Chen Ting-wei:  I think it’s the same. It’s a trend. Who has actually looked into what Han Kuo-yu did, at the Taipei Agricultural Products Marketing Corporation, or as a legislator? That’s why all these young people support him. When you ask them what Han did in the past, they don’t know. This is the issue Taiwanese society has.

Like I said before, young people are concerned with and participant in politics now. But if you’re an idiot and now you participate in politics, that might not be a good thing. [Laughs] Yet this might be an unavoidable process.

Brian Hioe:  What do you think should be done next? Elections are next year and the KMT seems back now.

Chen Ting-wei:  An important characteristic of social movements is that they need topicality. We’ve talked about opposing nuclear energy for how long? We’ve supported gay marriage for how long? You’ll feel that they’ll be organizing events for these every year and that they always seem to be getting more and more large-scale. But it’s just that. It suddenly disappears.

Social movements are like that. You have to find something that can attract attention. An issue or a point. You have to push on that point, in order to have the ability to affect politics or the direction of Taiwanese society. How long have we been fussing about urban renewal? Has the process for urban renewal become any more transparent?

We protested the highway under Lin Chia-lung. We finished protesting, what then? Lu Shiow-yen took power and then we’re back at it. If you don’t have topicality, like with the CSSTA, and to make a focus point to make people feel that this can be a certain way or be different, social movements’ influence in society is not too strong.

Photo credit: 寂嘩 SilentClamor/Facebook

So, what then? Maybe you just chat about it casually. Or you do something like Philosophy Fridays, to influence more people. The most direct way may be to influence the people around you.

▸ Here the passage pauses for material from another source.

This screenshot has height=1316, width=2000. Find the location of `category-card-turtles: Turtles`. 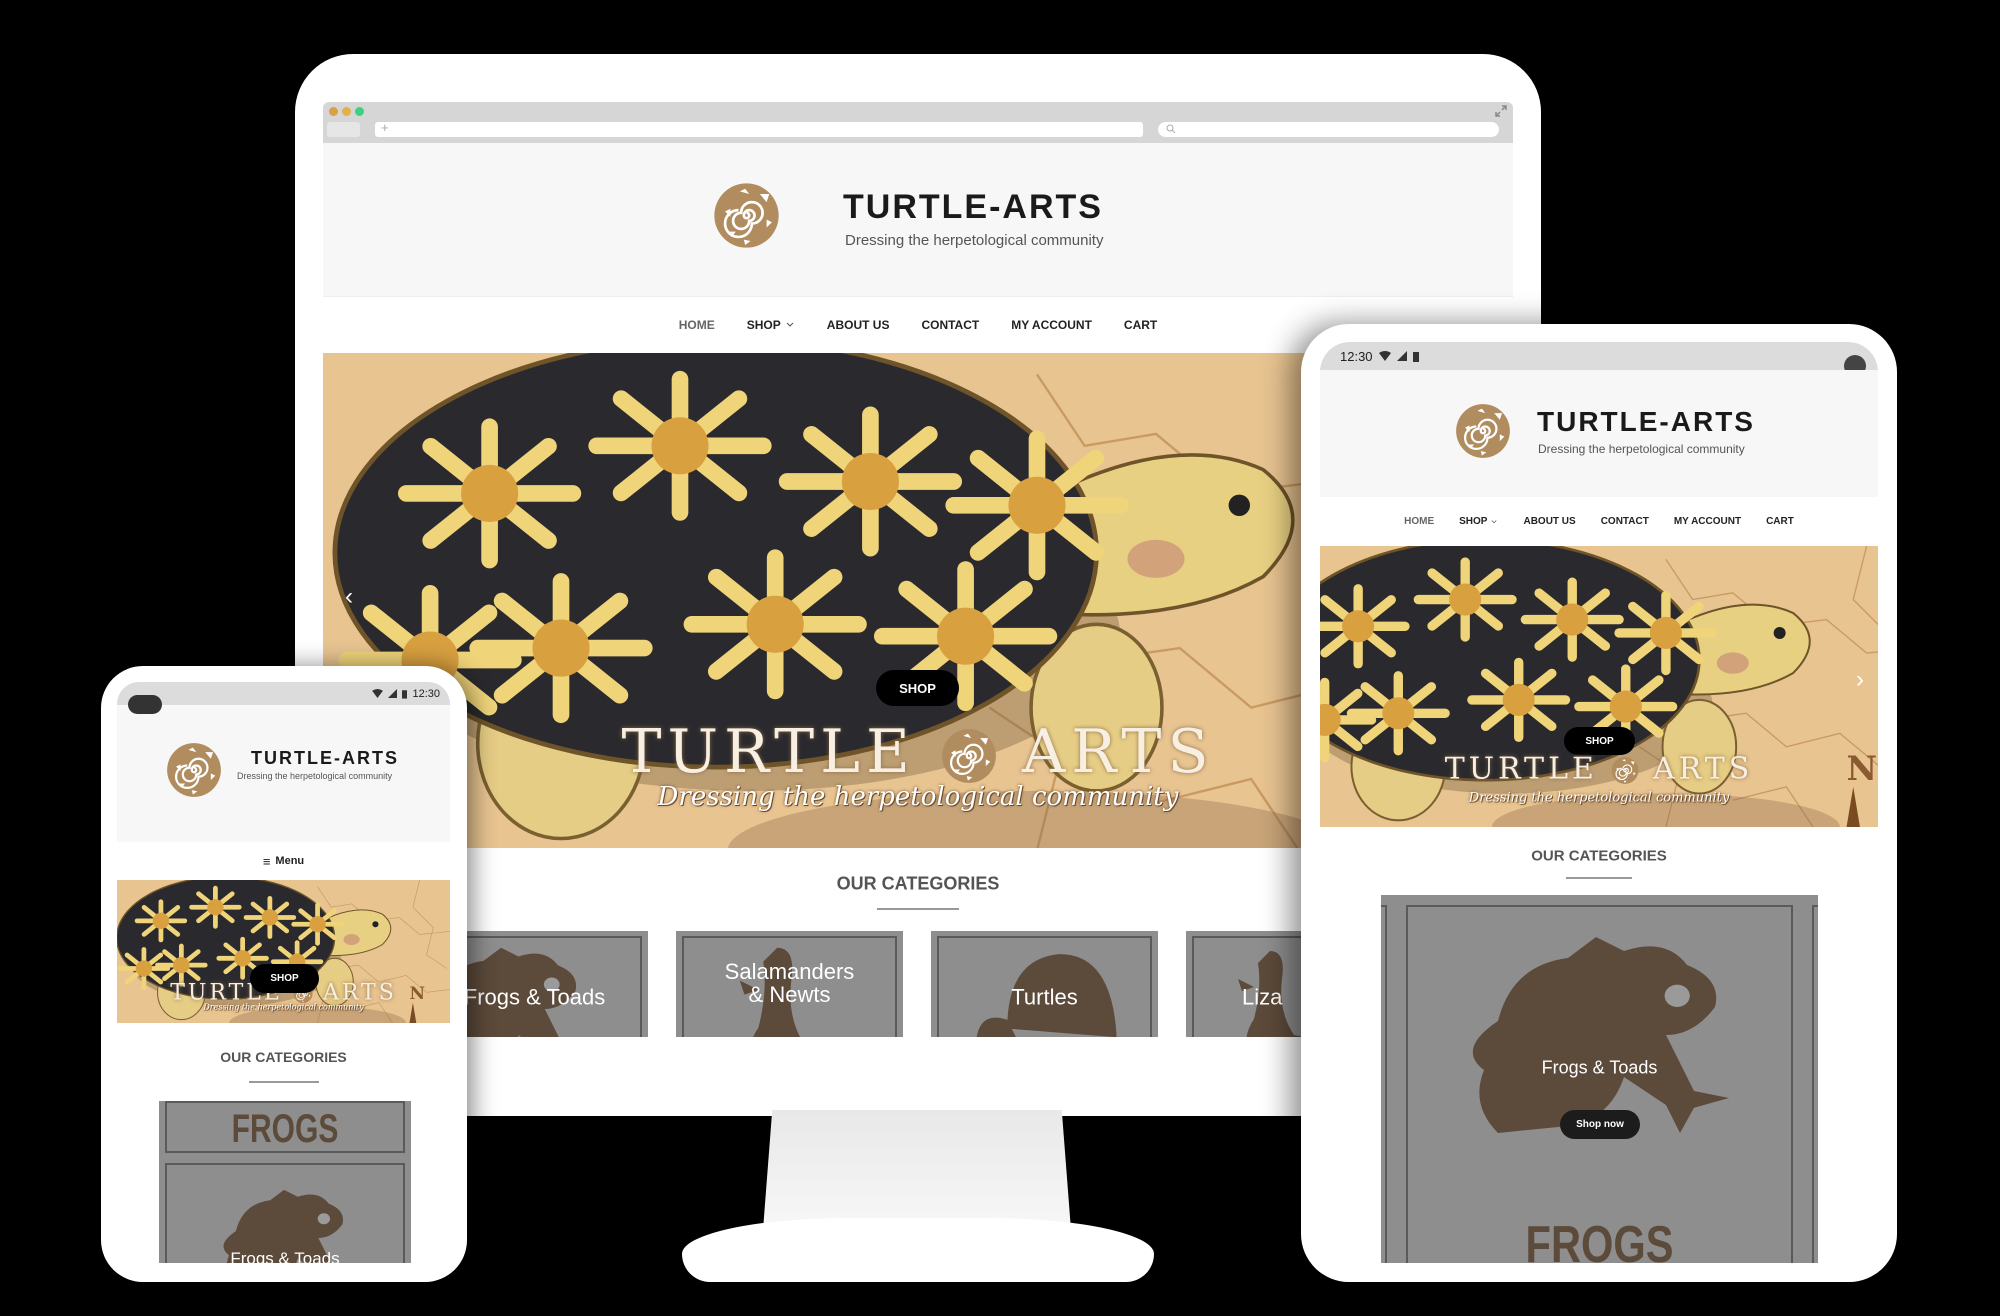

category-card-turtles: Turtles is located at coordinates (1044, 984).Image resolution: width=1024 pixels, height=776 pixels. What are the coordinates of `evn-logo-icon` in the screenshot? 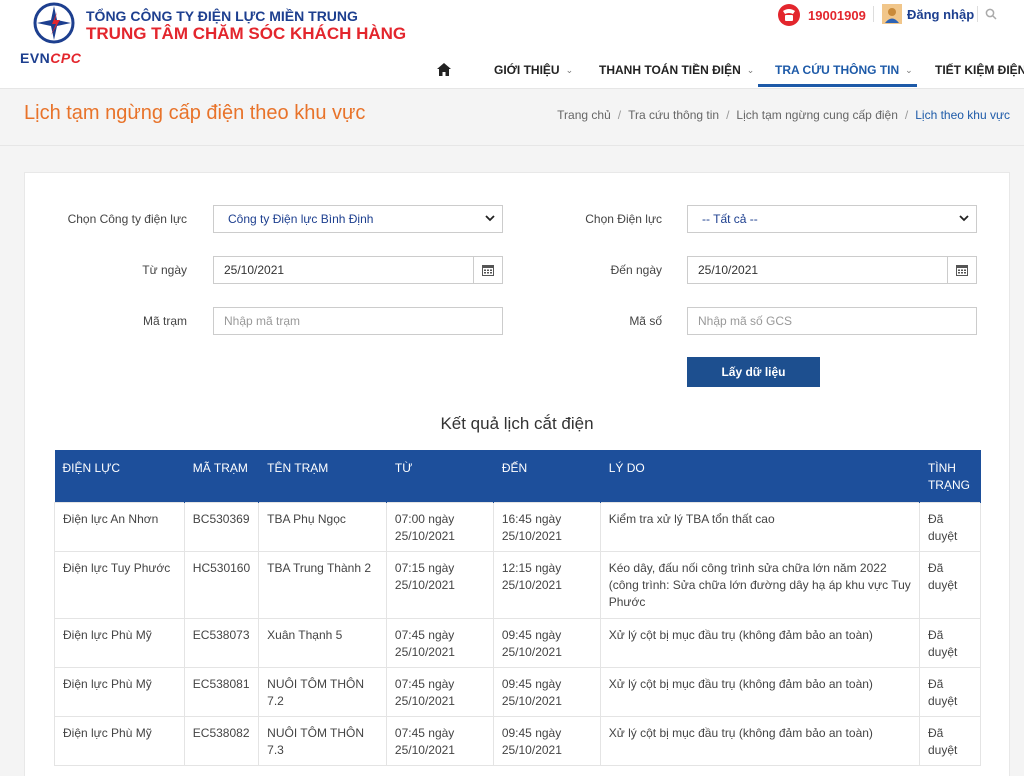 It's located at (54, 23).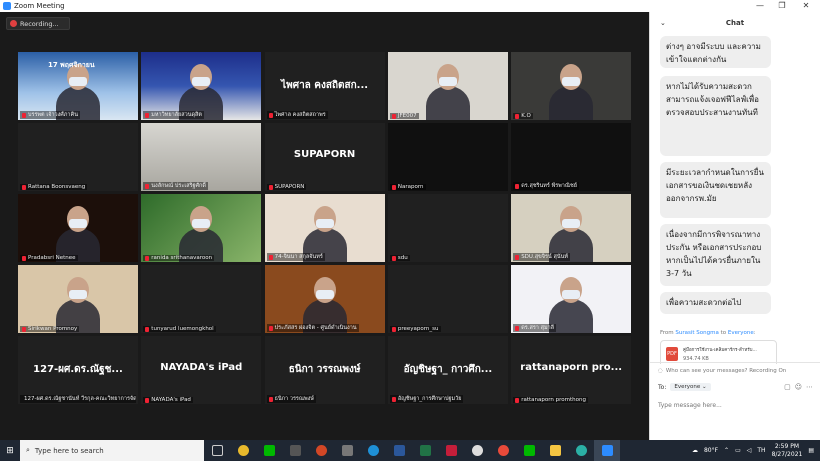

There’s the saying that if you want to persuade someone of something, you have to move their hearts. I don’t believe that. To persuade someone you have to hit them in the head. You have to hit them hard enough that they can’t lift up their head again. They have to go back and think about why, in the process of debating, they were unable to out-debate you.

But many people can’t do this in Taiwan. Toward their friends, their elders, their family members, they can’t do this. People always say in Taiwan, don’t talk about politics. We should begin talking about politics. That will help Taiwanese society.